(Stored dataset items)
================================

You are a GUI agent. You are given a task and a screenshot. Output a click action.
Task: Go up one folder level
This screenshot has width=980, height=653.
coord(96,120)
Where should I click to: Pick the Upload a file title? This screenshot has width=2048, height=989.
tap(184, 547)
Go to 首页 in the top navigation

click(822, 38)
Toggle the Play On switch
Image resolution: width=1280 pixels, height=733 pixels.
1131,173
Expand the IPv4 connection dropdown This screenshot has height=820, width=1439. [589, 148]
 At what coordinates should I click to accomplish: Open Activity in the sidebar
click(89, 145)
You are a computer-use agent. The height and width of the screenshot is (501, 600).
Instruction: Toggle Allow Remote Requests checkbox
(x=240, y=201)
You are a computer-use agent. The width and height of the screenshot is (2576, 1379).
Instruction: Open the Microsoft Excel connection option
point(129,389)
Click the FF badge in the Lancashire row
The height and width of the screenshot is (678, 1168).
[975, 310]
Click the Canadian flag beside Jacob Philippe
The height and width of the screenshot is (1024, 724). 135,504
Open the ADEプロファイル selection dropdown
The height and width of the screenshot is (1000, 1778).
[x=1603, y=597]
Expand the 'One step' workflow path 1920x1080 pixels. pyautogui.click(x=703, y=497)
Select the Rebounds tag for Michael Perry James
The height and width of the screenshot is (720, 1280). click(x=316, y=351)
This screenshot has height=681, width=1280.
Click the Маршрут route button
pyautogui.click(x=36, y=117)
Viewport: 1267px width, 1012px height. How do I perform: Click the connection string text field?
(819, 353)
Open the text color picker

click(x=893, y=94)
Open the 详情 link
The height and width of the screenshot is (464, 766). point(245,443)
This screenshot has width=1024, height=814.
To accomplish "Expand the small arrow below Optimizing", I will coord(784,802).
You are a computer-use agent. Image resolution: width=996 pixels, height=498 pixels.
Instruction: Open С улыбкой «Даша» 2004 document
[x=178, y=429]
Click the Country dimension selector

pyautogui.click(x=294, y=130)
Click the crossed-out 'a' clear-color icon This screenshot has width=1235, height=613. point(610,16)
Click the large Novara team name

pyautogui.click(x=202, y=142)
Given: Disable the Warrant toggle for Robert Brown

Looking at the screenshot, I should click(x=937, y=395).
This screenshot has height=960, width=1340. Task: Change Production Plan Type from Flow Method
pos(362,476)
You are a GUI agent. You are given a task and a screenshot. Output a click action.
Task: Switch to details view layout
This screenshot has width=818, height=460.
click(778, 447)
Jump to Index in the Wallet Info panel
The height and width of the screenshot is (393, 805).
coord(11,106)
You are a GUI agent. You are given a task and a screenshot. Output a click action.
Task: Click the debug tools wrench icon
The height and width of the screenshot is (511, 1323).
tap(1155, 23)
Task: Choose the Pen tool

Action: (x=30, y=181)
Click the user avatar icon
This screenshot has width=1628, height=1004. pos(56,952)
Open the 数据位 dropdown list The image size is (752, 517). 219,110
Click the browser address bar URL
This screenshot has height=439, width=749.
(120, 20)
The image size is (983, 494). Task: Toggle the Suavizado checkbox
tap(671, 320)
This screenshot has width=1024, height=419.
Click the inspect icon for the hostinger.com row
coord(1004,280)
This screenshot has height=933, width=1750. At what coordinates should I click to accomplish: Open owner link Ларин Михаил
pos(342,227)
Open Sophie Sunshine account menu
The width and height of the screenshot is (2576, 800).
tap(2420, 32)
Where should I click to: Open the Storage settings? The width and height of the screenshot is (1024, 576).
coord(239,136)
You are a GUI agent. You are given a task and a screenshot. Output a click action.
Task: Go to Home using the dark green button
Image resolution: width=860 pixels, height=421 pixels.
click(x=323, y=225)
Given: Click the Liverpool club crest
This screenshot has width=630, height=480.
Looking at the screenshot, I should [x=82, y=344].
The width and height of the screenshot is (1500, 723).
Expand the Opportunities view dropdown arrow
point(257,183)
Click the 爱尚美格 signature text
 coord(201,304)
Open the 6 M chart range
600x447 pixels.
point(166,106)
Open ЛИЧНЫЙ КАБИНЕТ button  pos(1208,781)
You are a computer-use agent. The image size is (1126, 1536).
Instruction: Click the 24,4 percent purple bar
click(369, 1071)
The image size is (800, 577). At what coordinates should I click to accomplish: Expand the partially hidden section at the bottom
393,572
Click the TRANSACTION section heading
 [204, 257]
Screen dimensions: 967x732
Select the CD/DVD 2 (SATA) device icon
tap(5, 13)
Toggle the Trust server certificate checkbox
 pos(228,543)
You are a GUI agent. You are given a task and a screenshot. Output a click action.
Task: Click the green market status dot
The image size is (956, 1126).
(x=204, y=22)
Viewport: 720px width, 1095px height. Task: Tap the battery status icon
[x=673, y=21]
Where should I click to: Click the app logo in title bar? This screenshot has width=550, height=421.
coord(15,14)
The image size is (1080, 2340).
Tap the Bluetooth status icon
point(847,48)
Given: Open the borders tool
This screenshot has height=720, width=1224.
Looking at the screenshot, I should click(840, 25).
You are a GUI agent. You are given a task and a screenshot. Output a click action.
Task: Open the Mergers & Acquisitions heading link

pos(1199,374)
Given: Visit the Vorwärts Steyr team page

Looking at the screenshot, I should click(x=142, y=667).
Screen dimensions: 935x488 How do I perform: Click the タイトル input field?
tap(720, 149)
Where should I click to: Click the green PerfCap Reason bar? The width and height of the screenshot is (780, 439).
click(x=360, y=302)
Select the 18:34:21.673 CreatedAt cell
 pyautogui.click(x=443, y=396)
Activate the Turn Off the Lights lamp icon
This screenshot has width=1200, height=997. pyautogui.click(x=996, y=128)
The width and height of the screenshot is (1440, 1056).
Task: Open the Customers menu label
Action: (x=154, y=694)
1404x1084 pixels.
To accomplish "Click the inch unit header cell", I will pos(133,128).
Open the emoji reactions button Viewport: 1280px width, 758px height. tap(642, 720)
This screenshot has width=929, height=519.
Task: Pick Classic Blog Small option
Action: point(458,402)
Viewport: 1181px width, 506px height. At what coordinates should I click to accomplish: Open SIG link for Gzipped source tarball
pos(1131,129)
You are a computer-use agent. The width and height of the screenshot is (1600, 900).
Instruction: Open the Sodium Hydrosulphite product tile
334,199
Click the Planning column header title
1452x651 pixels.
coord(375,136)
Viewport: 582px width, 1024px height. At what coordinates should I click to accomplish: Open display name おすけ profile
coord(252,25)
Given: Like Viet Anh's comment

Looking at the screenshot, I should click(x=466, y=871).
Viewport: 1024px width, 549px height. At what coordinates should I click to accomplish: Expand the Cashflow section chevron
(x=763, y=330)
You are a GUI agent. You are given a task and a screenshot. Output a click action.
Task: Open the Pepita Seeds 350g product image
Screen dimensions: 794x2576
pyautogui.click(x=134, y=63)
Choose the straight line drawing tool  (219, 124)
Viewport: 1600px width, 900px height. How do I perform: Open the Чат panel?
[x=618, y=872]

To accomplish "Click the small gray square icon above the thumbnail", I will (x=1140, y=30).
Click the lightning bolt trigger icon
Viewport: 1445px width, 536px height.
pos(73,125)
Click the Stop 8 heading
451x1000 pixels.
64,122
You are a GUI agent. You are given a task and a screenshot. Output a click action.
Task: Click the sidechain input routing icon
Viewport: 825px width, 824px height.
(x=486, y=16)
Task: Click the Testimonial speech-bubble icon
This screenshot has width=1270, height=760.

================================

* The task
The records above should be transcribed in full, with no differences.

* Solution to this problem
You are a GUI agent. You are given a task and a screenshot. Output a click action.
Task: Go up one folder level
This screenshot has width=980, height=653.
coord(96,120)
Where should I click to: Pick the Upload a file title? This screenshot has width=2048, height=989.
tap(184, 547)
Go to 首页 in the top navigation

click(822, 38)
Toggle the Play On switch
Image resolution: width=1280 pixels, height=733 pixels.
1131,173
Expand the IPv4 connection dropdown This screenshot has height=820, width=1439. [589, 148]
 At what coordinates should I click to accomplish: Open Activity in the sidebar
click(89, 145)
You are a computer-use agent. The height and width of the screenshot is (501, 600).
Instruction: Toggle Allow Remote Requests checkbox
(x=240, y=201)
You are a computer-use agent. The width and height of the screenshot is (2576, 1379).
Instruction: Open the Microsoft Excel connection option
point(129,389)
Click the FF badge in the Lancashire row
The height and width of the screenshot is (678, 1168).
[975, 310]
Click the Canadian flag beside Jacob Philippe
The height and width of the screenshot is (1024, 724). 135,504
Open the ADEプロファイル selection dropdown
The height and width of the screenshot is (1000, 1778).
[x=1603, y=597]
Expand the 'One step' workflow path 1920x1080 pixels. pyautogui.click(x=703, y=497)
Select the Rebounds tag for Michael Perry James
The height and width of the screenshot is (720, 1280). click(x=316, y=351)
This screenshot has height=681, width=1280.
Click the Маршрут route button
pyautogui.click(x=36, y=117)
Viewport: 1267px width, 1012px height. How do I perform: Click the connection string text field?
(819, 353)
Open the text color picker

click(x=893, y=94)
Open the 详情 link
The height and width of the screenshot is (464, 766). point(245,443)
This screenshot has width=1024, height=814.
To accomplish "Expand the small arrow below Optimizing", I will coord(784,802).
You are a computer-use agent. Image resolution: width=996 pixels, height=498 pixels.
Instruction: Open С улыбкой «Даша» 2004 document
[x=178, y=429]
Click the Country dimension selector

pyautogui.click(x=294, y=130)
Click the crossed-out 'a' clear-color icon This screenshot has width=1235, height=613. point(610,16)
Click the large Novara team name

pyautogui.click(x=202, y=142)
Given: Disable the Warrant toggle for Robert Brown

Looking at the screenshot, I should click(x=937, y=395).
This screenshot has height=960, width=1340. Task: Change Production Plan Type from Flow Method
pos(362,476)
You are a GUI agent. You are given a task and a screenshot. Output a click action.
Task: Switch to details view layout
This screenshot has width=818, height=460.
click(778, 447)
Jump to Index in the Wallet Info panel
The height and width of the screenshot is (393, 805).
coord(11,106)
You are a GUI agent. You are given a task and a screenshot. Output a click action.
Task: Click the debug tools wrench icon
The height and width of the screenshot is (511, 1323).
tap(1155, 23)
Task: Choose the Pen tool

Action: (x=30, y=181)
Click the user avatar icon
This screenshot has width=1628, height=1004. pos(56,952)
Open the 数据位 dropdown list The image size is (752, 517). 219,110
Click the browser address bar URL
This screenshot has height=439, width=749.
(120, 20)
The image size is (983, 494). Task: Toggle the Suavizado checkbox
tap(671, 320)
This screenshot has width=1024, height=419.
Click the inspect icon for the hostinger.com row
coord(1004,280)
This screenshot has height=933, width=1750. At what coordinates should I click to accomplish: Open owner link Ларин Михаил
pos(342,227)
Open Sophie Sunshine account menu
The width and height of the screenshot is (2576, 800).
tap(2420, 32)
Where should I click to: Open the Storage settings? The width and height of the screenshot is (1024, 576).
coord(239,136)
You are a GUI agent. You are given a task and a screenshot. Output a click action.
Task: Go to Home using the dark green button
Image resolution: width=860 pixels, height=421 pixels.
click(x=323, y=225)
Given: Click the Liverpool club crest
This screenshot has width=630, height=480.
Looking at the screenshot, I should [x=82, y=344].
The width and height of the screenshot is (1500, 723).
Expand the Opportunities view dropdown arrow
point(257,183)
Click the 爱尚美格 signature text
 coord(201,304)
Open the 6 M chart range
600x447 pixels.
point(166,106)
Open ЛИЧНЫЙ КАБИНЕТ button  pos(1208,781)
You are a computer-use agent. The image size is (1126, 1536).
Instruction: Click the 24,4 percent purple bar
click(369, 1071)
The image size is (800, 577). At what coordinates should I click to accomplish: Expand the partially hidden section at the bottom
393,572
Click the TRANSACTION section heading
 [204, 257]
Screen dimensions: 967x732
Select the CD/DVD 2 (SATA) device icon
tap(5, 13)
Toggle the Trust server certificate checkbox
 pos(228,543)
You are a GUI agent. You are given a task and a screenshot. Output a click action.
Task: Click the green market status dot
The image size is (956, 1126).
(x=204, y=22)
Viewport: 720px width, 1095px height. Task: Tap the battery status icon
[x=673, y=21]
Where should I click to: Click the app logo in title bar? This screenshot has width=550, height=421.
coord(15,14)
The image size is (1080, 2340).
Tap the Bluetooth status icon
point(847,48)
Given: Open the borders tool
This screenshot has height=720, width=1224.
Looking at the screenshot, I should click(840, 25).
You are a GUI agent. You are given a task and a screenshot. Output a click action.
Task: Open the Mergers & Acquisitions heading link

pos(1199,374)
Given: Visit the Vorwärts Steyr team page

Looking at the screenshot, I should click(x=142, y=667).
Screen dimensions: 935x488 How do I perform: Click the タイトル input field?
tap(720, 149)
Where should I click to: Click the green PerfCap Reason bar? The width and height of the screenshot is (780, 439).
click(x=360, y=302)
Select the 18:34:21.673 CreatedAt cell
 pyautogui.click(x=443, y=396)
Activate the Turn Off the Lights lamp icon
This screenshot has width=1200, height=997. pyautogui.click(x=996, y=128)
The width and height of the screenshot is (1440, 1056).
Task: Open the Customers menu label
Action: (x=154, y=694)
1404x1084 pixels.
To accomplish "Click the inch unit header cell", I will pos(133,128).
Open the emoji reactions button Viewport: 1280px width, 758px height. tap(642, 720)
This screenshot has width=929, height=519.
Task: Pick Classic Blog Small option
Action: point(458,402)
Viewport: 1181px width, 506px height. At what coordinates should I click to accomplish: Open SIG link for Gzipped source tarball
pos(1131,129)
You are a computer-use agent. The width and height of the screenshot is (1600, 900).
Instruction: Open the Sodium Hydrosulphite product tile
334,199
Click the Planning column header title
1452x651 pixels.
coord(375,136)
Viewport: 582px width, 1024px height. At what coordinates should I click to accomplish: Open display name おすけ profile
coord(252,25)
Given: Like Viet Anh's comment

Looking at the screenshot, I should click(x=466, y=871).
Viewport: 1024px width, 549px height. At what coordinates should I click to accomplish: Expand the Cashflow section chevron
(x=763, y=330)
You are a GUI agent. You are given a task and a screenshot. Output a click action.
Task: Open the Pepita Seeds 350g product image
Screen dimensions: 794x2576
pyautogui.click(x=134, y=63)
Choose the straight line drawing tool  (219, 124)
Viewport: 1600px width, 900px height. How do I perform: Open the Чат panel?
[x=618, y=872]

To accomplish "Click the small gray square icon above the thumbnail", I will (x=1140, y=30).
Click the lightning bolt trigger icon
Viewport: 1445px width, 536px height.
pos(73,125)
Click the Stop 8 heading
451x1000 pixels.
64,122
You are a GUI agent. You are given a task and a screenshot. Output a click action.
Task: Click the sidechain input routing icon
Viewport: 825px width, 824px height.
(x=486, y=16)
Task: Click the Testimonial speech-bubble icon
This screenshot has width=1270, height=760.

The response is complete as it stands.